本文:

↓↓↓

雪不足やきもき スキー場や氷まつりの関係者、小学校リンク造成も
十勝管内は晴れの日が多く、雪不足が続いている。各スキー場からは「ここ数年でも特に雪が少ない」と嘆く声が聞かれる。「おびひろ氷まつり」(28~30日)は雪不足を見据えて、新たな形式を模索中。帯広市内の小学校ではスケートリンクの造成が難航している。(松村智裕、澤村真理子、石川彩乃)
帯広測候所によると、少雪の要因は、冬型の気圧配置の日が多く、暖かく湿った空気で十勝に大雪をもたらす南岸低気圧の影響が少ないため。この傾向は3年ほど続いているという。
8日午前8時現在の管内各地の積雪量は、帯広で3センチ(平年31センチ)、芽室2センチ(同35センチ)など例年に比べて大幅に少ない。管内12観測地点のうち、2桁の積雪を記録しているのは2カ所で、上士幌町ぬかびら源泉郷は14センチ(同49センチ)、陸別も11センチ(同33センチ)にとどまっている。

↑↑↑

与えられた課題: 上の十勝の雪不足の記事を、最後の段落の後から書き継ぐ。

提示資料:
↓↓↓

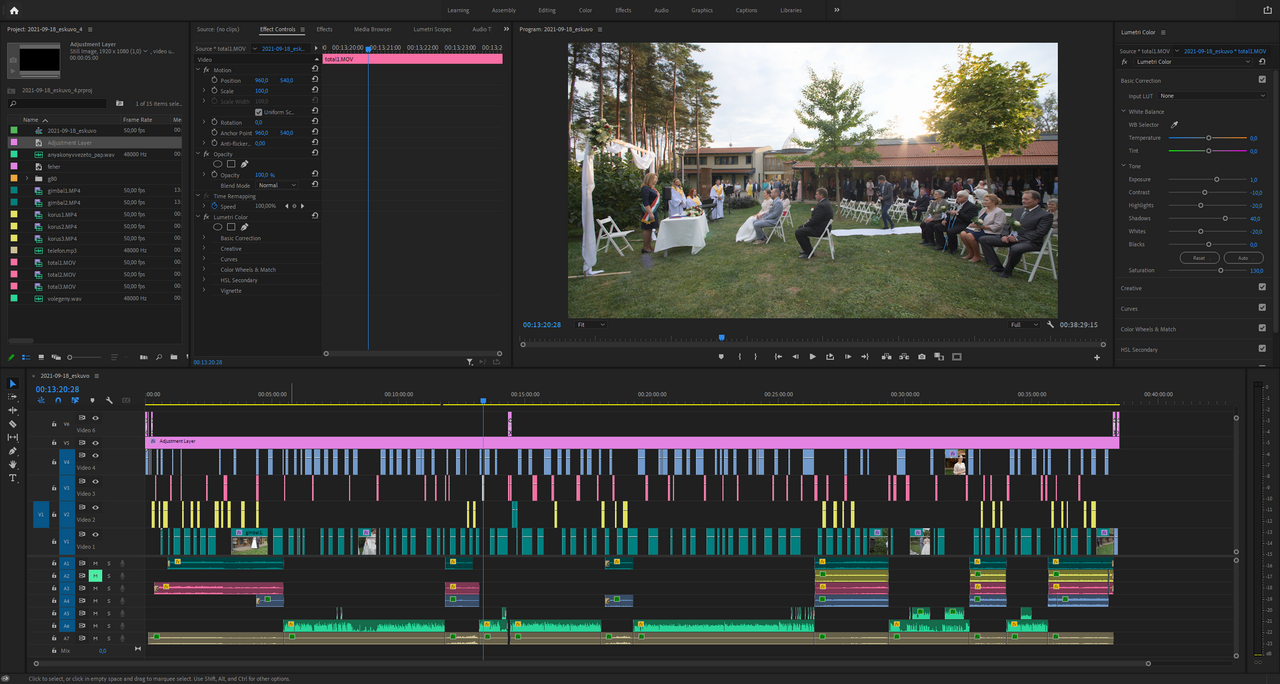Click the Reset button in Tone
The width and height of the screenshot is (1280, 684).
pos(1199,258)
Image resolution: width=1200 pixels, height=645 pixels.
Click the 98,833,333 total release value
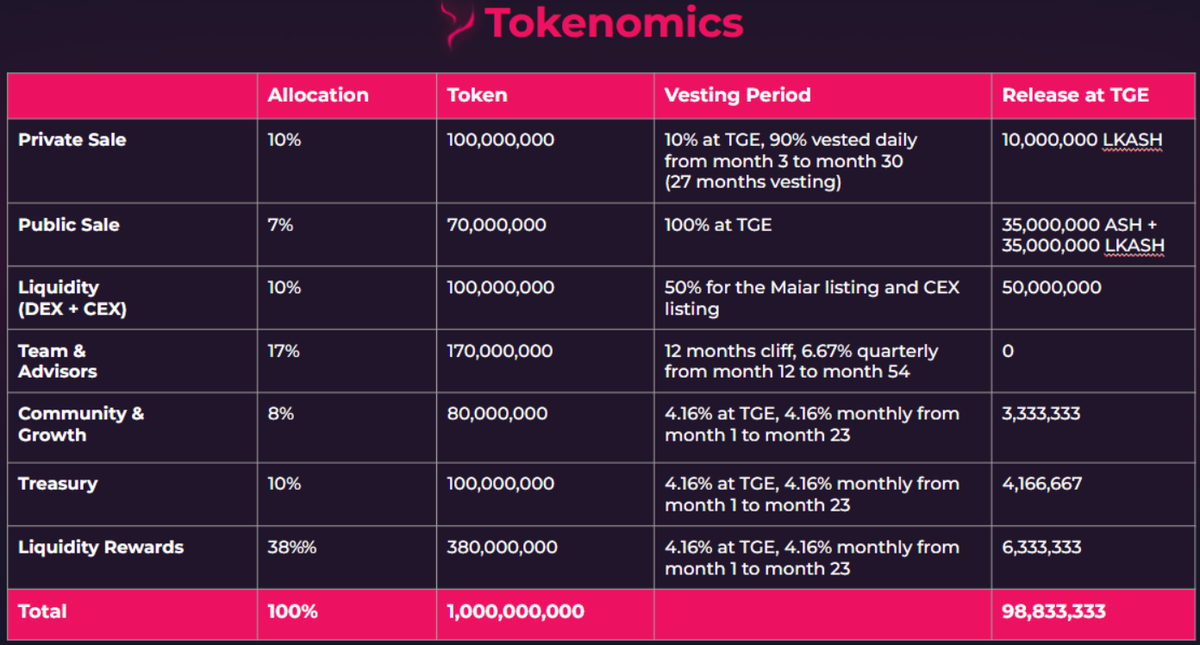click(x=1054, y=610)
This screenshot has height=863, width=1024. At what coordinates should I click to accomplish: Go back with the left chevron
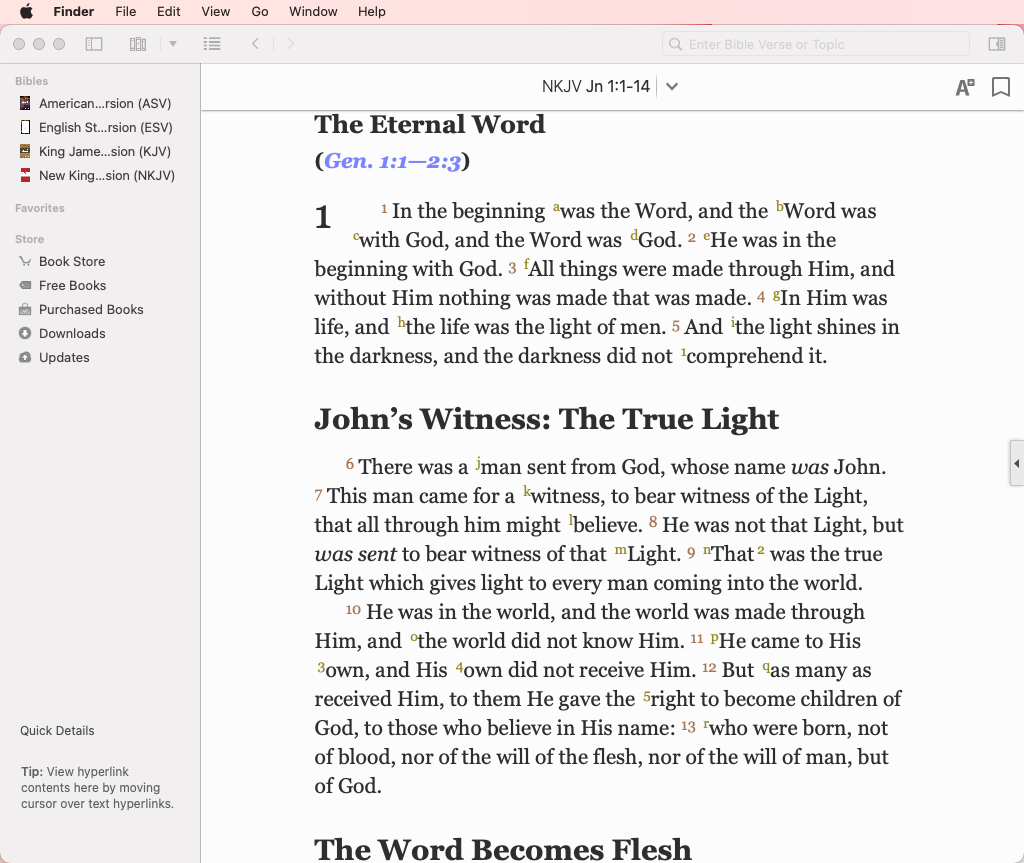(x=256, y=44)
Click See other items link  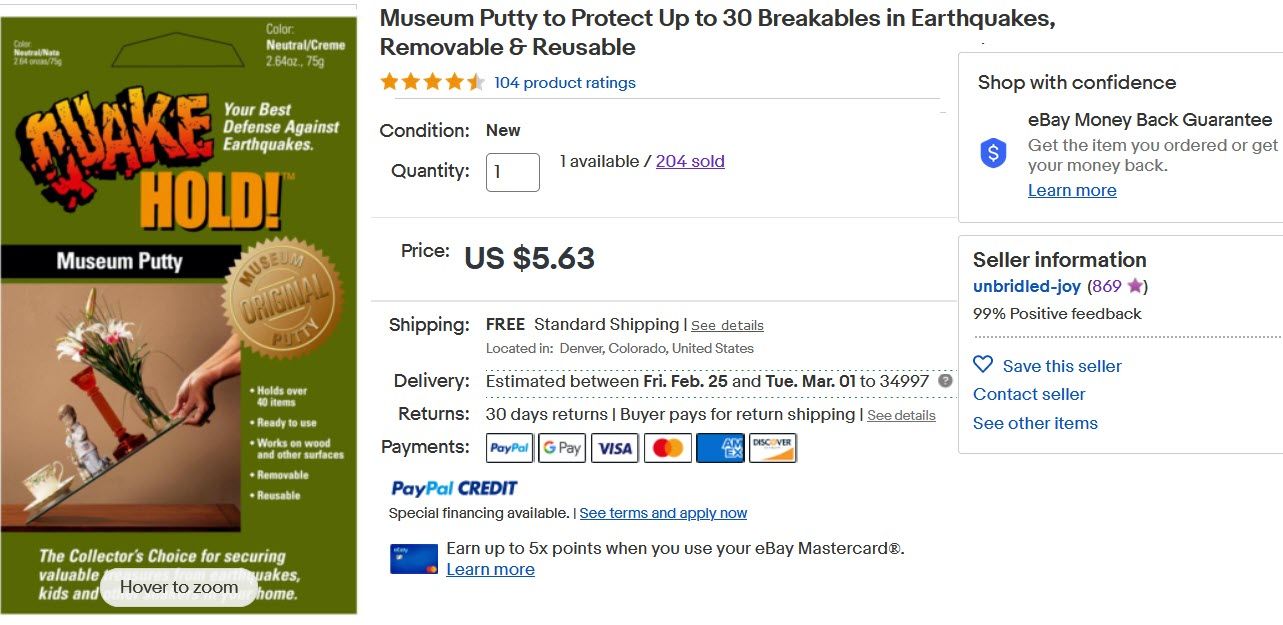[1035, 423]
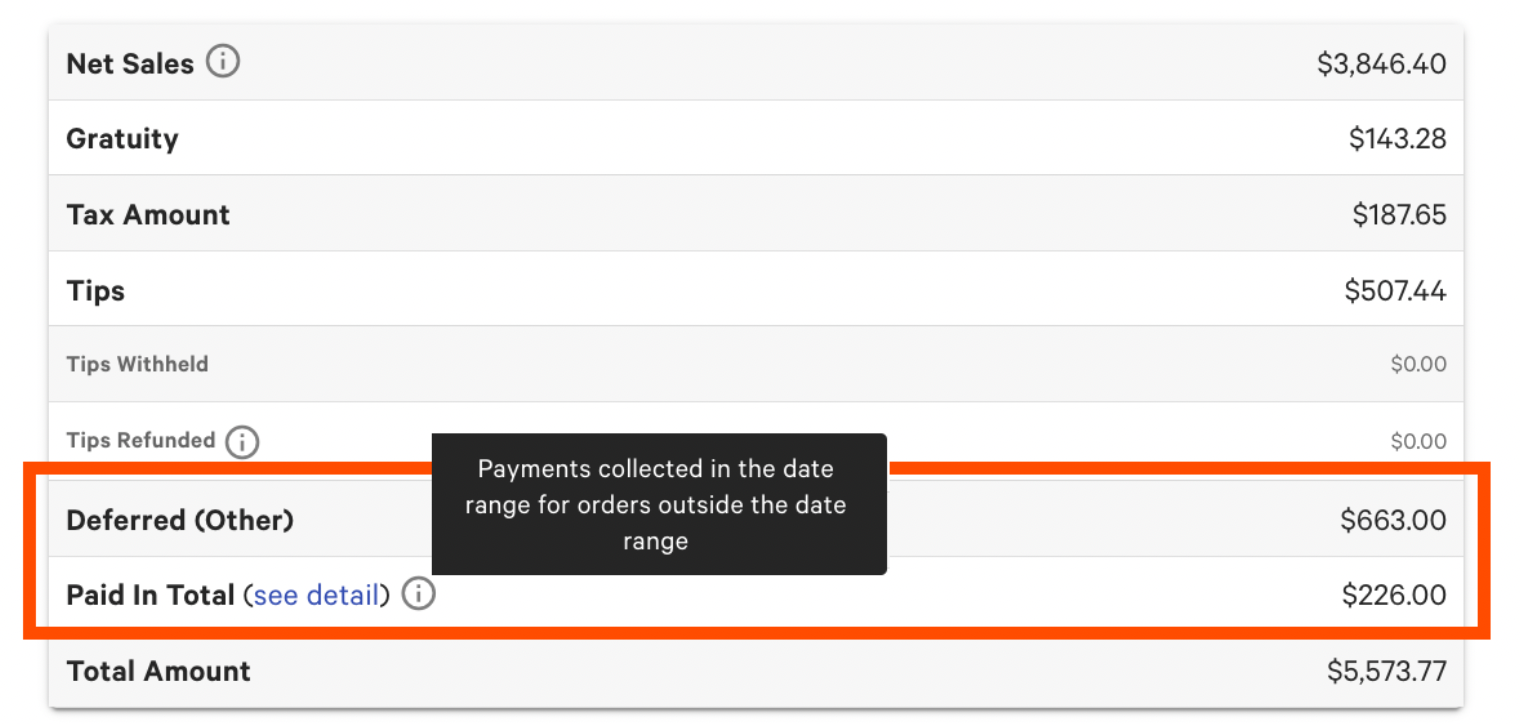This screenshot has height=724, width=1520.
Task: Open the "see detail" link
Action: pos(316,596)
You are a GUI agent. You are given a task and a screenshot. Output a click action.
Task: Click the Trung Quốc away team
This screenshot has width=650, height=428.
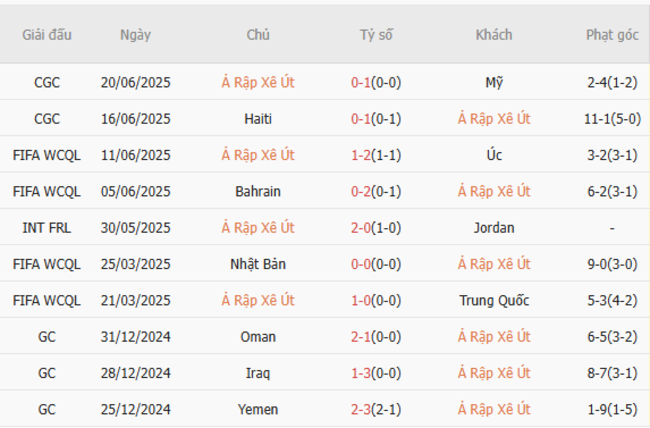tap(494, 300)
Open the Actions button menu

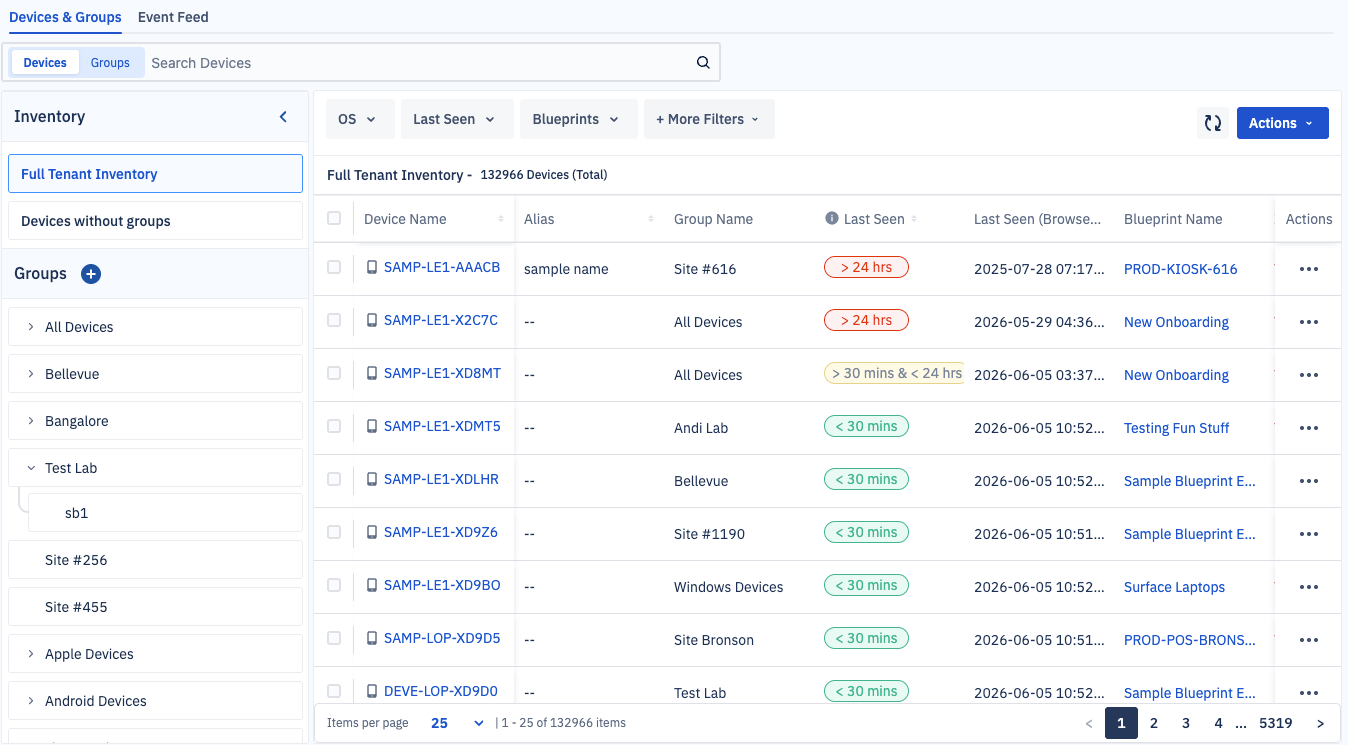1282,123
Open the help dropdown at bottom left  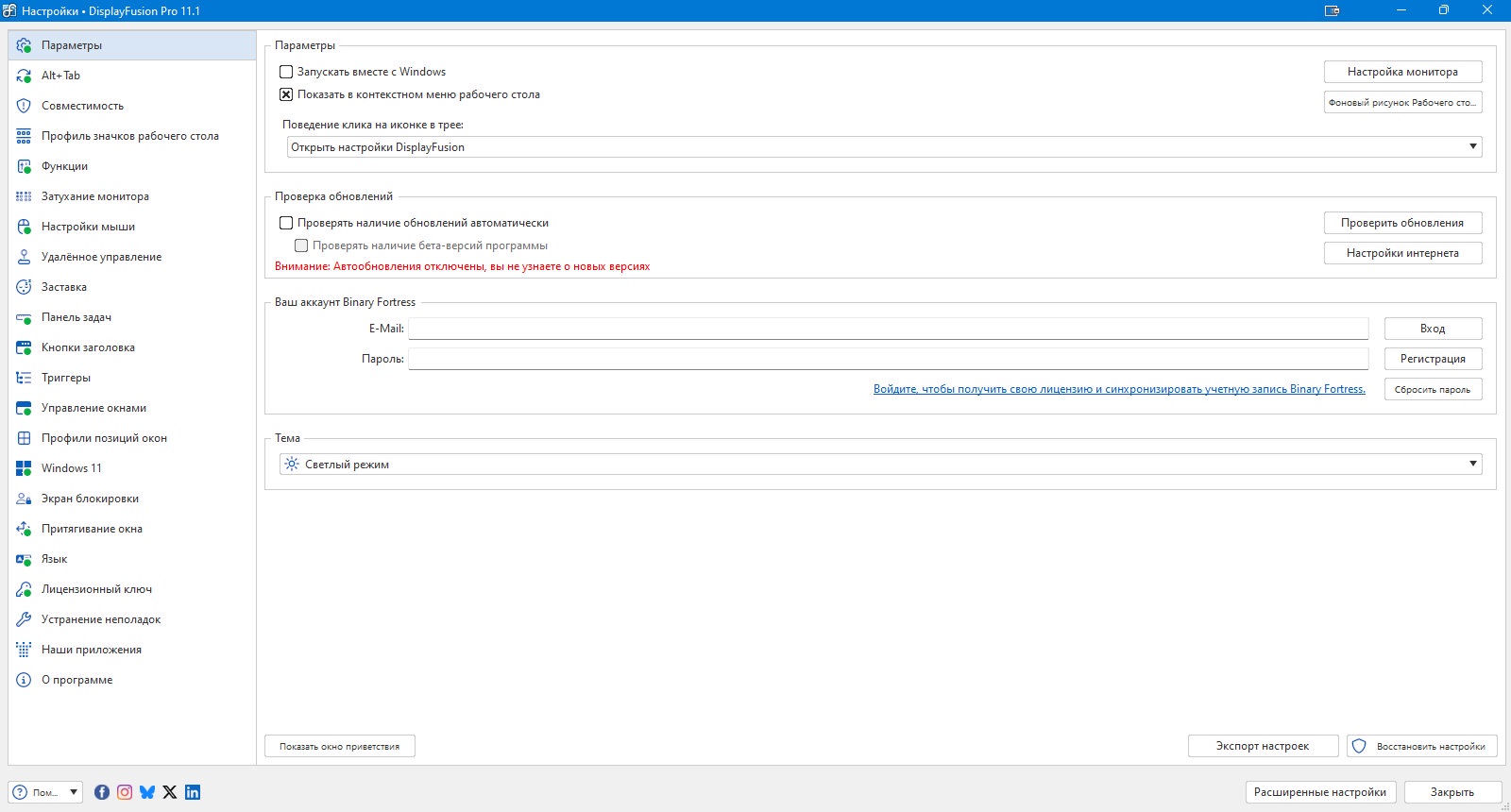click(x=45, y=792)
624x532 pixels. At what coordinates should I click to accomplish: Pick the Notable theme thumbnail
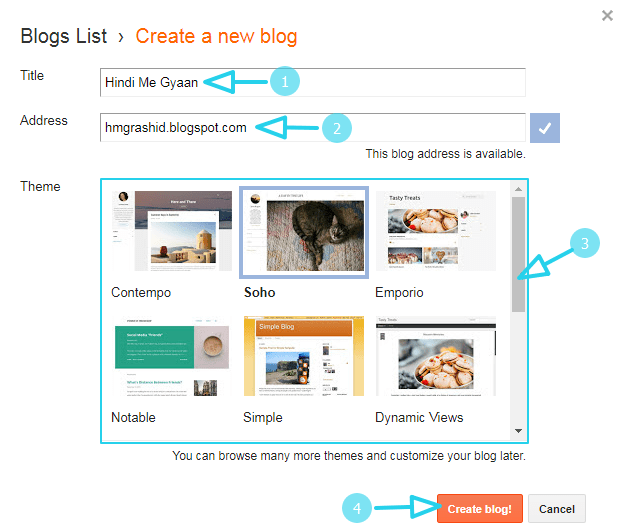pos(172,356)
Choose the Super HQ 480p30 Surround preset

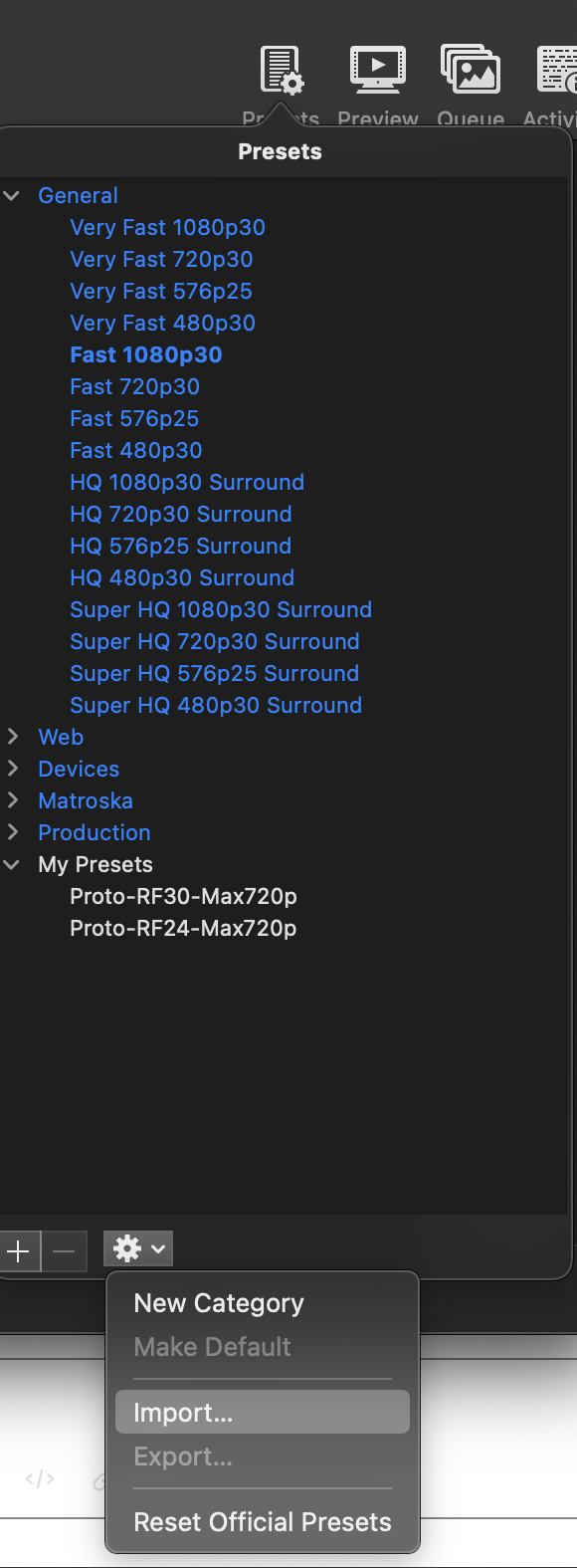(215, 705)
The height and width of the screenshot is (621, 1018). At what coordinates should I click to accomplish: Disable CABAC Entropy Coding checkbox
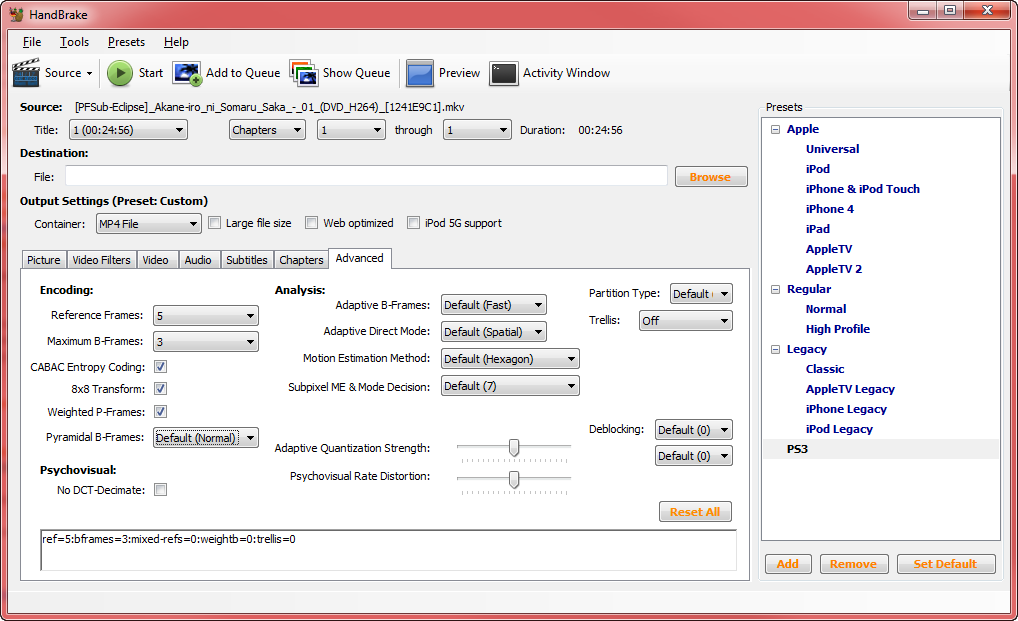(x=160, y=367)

↑↑↑

解答例:
メムロスキー場(芽室町)は昨年12月29日にオープンしたが、利用できるのは1コースの一部のみ。フロントの山口麻衣子さんによると「ほとんどが人工降雪機による雪」で、山肌には土や草が見えている部分もある。
サホロリゾートスキー場(新得町)は12月17日から営業も「通常は12月1日なのでかなり遅い」。コースの半分は使用できず、斎藤和則支配人は「この15年ほどの中でも雪の量は最も少ないのでは」と話す。
ぬかびら源泉郷スキー場(上士幌町)は「雪不足で大幅に遅れた」と一般向けのオープンは今月11日から。人工降雪機のない白銀台スキー場(幕別町忠類)は「まとまった雪が2~3回降らないと営業できない」(町地域振興課)としている。
おびひろ氷まつりを主催する帯広のまつり推進委員会は「通常規模の開催は困難。降雪を待って、できる範囲で準備を進めるしかない」と今後を不安視する。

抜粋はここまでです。